L’espace, adversaire permanent
Pendant soixante ans, Star Trek a habitué ses équipages à « aller hardiment là où personne n’est allé ». On pense aux Klingons, à Q, à des entités quasi divines, aux voyages temporels qui effacent parfois la casse, et même à cette histoire improbable de baleines sauvées. Sauf que tout ça peut presque masquer l’essentiel : un vaisseau comme l’Enterprise lutte d’abord contre un milieu où l’être humain n’a rien à faire.
La série a souvent comparé les vaisseaux aux grands navires d’autrefois. L’image fonctionne, mais seulement jusqu’à un certain point. Sur un bateau, vous pouvez encore monter sur le pont. Dans l’espace, non. Chaque cloison, chaque système, chaque circuit compte. Tout ou presque est vital.
Un trou de ver met tout le système à nu
Dans Off-Hour, l’Enterprise croise un trou de ver à glissement, décrit comme un aspirateur géant qui avale tout depuis l’espace de distorsion. Le vaisseau manque d’y passer. Il s’en sort grâce à Scotty, qui gagne ici sa réputation de faiseur de miracles d’une manière très concrète.
Mais le plus intéressant n’est pas seulement la menace extérieure. C’est ce qu’elle provoque à bord. Une panne en entraîne une autre, puis une autre encore, dans une vraie logique de réaction en chaîne, presque digne de Final Destination. Résultat ? Le danger n’est plus seulement le phénomène spatial. C’est aussi la fragilité d’un écosystème technique qui doit rester parfait sous pression.

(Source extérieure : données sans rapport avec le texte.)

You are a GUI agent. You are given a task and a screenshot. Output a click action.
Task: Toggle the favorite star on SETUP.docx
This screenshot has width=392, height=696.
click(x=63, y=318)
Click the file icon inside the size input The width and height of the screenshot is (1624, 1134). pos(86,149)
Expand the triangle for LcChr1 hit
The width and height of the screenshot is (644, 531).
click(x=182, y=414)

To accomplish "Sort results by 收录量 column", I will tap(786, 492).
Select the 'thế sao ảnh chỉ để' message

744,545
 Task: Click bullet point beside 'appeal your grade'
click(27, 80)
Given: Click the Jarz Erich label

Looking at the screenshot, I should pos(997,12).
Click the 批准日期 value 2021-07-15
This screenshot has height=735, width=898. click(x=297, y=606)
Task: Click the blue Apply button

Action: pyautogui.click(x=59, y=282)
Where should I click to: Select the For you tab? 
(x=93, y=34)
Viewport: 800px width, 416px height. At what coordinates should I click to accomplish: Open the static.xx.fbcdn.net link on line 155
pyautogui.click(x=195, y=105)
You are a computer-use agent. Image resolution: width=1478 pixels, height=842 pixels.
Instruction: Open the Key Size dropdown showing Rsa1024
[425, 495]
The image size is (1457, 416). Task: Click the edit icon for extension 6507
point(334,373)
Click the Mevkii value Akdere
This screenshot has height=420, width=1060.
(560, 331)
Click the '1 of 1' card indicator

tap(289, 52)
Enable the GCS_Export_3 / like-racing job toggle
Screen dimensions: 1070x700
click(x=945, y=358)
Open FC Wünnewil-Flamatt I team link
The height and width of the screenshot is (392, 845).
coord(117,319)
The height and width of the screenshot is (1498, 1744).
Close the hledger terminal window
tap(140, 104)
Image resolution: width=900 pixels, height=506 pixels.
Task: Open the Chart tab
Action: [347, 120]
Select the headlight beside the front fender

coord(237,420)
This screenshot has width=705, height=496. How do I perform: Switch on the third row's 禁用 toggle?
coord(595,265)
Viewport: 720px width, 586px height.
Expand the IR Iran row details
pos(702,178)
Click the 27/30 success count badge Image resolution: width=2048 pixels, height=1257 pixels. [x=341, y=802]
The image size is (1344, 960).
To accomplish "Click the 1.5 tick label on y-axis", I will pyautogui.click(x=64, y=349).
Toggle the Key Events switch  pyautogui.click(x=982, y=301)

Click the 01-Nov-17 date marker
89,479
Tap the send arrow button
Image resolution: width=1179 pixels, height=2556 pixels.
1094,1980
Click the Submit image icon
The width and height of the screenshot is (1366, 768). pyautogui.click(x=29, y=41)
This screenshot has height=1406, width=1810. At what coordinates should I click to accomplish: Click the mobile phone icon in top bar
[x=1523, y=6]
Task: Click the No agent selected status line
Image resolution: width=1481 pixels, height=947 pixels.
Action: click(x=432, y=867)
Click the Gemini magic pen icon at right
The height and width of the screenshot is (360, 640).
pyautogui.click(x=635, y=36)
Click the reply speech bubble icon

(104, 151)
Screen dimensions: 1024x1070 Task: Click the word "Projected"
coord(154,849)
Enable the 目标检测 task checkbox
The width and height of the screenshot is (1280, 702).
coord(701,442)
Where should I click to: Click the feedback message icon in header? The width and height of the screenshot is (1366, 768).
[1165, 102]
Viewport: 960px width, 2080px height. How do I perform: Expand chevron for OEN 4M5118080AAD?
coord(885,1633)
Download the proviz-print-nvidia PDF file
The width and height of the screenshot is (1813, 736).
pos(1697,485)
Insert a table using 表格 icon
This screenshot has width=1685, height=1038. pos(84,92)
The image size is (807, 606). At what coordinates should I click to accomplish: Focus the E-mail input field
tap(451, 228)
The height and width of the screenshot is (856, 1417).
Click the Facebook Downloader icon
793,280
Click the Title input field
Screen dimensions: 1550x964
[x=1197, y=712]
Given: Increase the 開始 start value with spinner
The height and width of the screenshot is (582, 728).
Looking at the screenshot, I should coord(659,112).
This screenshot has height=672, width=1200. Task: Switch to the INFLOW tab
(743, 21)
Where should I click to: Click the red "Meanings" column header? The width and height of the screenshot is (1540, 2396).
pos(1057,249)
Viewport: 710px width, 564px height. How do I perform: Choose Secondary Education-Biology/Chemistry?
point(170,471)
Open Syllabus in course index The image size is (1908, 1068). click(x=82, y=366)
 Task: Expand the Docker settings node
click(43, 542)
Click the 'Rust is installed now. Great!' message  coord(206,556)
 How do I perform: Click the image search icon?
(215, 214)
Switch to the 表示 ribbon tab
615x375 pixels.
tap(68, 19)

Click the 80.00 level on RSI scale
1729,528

Pourquoi les ingénieurs sont les vrais héros silencieux
On réduit souvent les ingénieurs de Star Trek à ceux qui réparent quand ça casse. C’est beaucoup plus large. Ils empêchent que ça casse, justement. Ils maintiennent le navire en état alors qu’il prend des coups en permanence, visibles ou non.
L’épisode le montre bien avec Scotty. Son rôle n’est pas de colmater après coup, mais de garder l’USS Enterprise en vie seconde après seconde. En gros, ce sont des médecins de campagne pour un patient qui continue d’encaisser les tirs pendant l’opération.
Ce que Strange New Worlds rappelle sur Star Trek
Et ce n’est pas un cas isolé. L’univers de Star Trek regorge de catastrophes nées de phénomènes inconnus, souvent presque indétectables, que les équipages croisent puis testent. Dans Subspace Rhapsody, la mauvaise sonde a même le potentiel de mettre l’univers en danger. Les enjeux sont absurdes, au sens littéral.
Ce que fait Strange New Worlds ici, c’est remettre la saga sur ses rails : l’exploration n’est pas seulement un récit d’aventure, c’est aussi une guerre d’usure contre l’environnement. Et ça redonne du poids à ceux qu’on regarde parfois moins que les capitaines. À moyen terme, cette lecture rend l’Enterprise plus impressionnant encore : pas parce qu’il affronte des monstres, mais parce qu’il survit à son propre terrain de jeu.